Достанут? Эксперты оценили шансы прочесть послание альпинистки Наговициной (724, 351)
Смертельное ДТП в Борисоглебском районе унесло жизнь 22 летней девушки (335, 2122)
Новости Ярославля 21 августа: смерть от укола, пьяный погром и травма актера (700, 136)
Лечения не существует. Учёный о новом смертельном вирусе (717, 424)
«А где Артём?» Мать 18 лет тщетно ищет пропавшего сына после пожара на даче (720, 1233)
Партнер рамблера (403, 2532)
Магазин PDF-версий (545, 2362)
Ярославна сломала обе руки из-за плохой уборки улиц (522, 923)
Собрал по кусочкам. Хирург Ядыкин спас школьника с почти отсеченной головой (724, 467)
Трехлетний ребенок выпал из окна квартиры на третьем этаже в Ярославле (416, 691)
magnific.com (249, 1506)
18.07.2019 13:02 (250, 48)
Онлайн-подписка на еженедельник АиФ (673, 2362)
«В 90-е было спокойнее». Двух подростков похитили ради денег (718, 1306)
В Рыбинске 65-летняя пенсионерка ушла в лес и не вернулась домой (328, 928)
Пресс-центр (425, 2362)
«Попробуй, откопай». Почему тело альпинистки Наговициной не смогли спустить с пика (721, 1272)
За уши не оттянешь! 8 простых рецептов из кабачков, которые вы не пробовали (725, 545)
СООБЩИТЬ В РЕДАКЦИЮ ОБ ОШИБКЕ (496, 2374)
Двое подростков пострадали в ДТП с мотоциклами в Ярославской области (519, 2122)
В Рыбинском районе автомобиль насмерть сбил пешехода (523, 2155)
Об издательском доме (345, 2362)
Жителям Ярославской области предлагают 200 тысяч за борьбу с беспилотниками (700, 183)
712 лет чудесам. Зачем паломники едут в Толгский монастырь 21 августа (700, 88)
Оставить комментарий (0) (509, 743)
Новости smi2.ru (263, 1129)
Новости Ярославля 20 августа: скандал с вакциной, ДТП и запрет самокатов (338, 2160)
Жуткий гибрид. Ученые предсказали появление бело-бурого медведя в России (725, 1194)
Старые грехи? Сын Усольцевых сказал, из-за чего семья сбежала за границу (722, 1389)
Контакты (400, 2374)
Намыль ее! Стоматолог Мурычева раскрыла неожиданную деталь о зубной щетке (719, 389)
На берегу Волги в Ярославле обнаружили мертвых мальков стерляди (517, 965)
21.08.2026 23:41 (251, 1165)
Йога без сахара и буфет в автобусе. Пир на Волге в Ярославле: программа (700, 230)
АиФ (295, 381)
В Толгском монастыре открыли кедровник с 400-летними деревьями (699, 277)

**TASK DIRECTIONS:** Copy out, word for word, the part of the entries above that begins at the line with "Смертельное ДТП в" and ends at the line with "Новости smi2.ru (263, 1129)", including both.

**ANSWER TO THIS EXERCISE:**
Смертельное ДТП в Борисоглебском районе унесло жизнь 22 летней девушки (335, 2122)
Новости Ярославля 21 августа: смерть от укола, пьяный погром и травма актера (700, 136)
Лечения не существует. Учёный о новом смертельном вирусе (717, 424)
«А где Артём?» Мать 18 лет тщетно ищет пропавшего сына после пожара на даче (720, 1233)
Партнер рамблера (403, 2532)
Магазин PDF-версий (545, 2362)
Ярославна сломала обе руки из-за плохой уборки улиц (522, 923)
Собрал по кусочкам. Хирург Ядыкин спас школьника с почти отсеченной головой (724, 467)
Трехлетний ребенок выпал из окна квартиры на третьем этаже в Ярославле (416, 691)
magnific.com (249, 1506)
18.07.2019 13:02 (250, 48)
Онлайн-подписка на еженедельник АиФ (673, 2362)
«В 90-е было спокойнее». Двух подростков похитили ради денег (718, 1306)
В Рыбинске 65-летняя пенсионерка ушла в лес и не вернулась домой (328, 928)
Пресс-центр (425, 2362)
«Попробуй, откопай». Почему тело альпинистки Наговициной не смогли спустить с пика (721, 1272)
За уши не оттянешь! 8 простых рецептов из кабачков, которые вы не пробовали (725, 545)
СООБЩИТЬ В РЕДАКЦИЮ ОБ ОШИБКЕ (496, 2374)
Двое подростков пострадали в ДТП с мотоциклами в Ярославской области (519, 2122)
В Рыбинском районе автомобиль насмерть сбил пешехода (523, 2155)
Об издательском доме (345, 2362)
Жителям Ярославской области предлагают 200 тысяч за борьбу с беспилотниками (700, 183)
712 лет чудесам. Зачем паломники едут в Толгский монастырь 21 августа (700, 88)
Оставить комментарий (0) (509, 743)
Новости smi2.ru (263, 1129)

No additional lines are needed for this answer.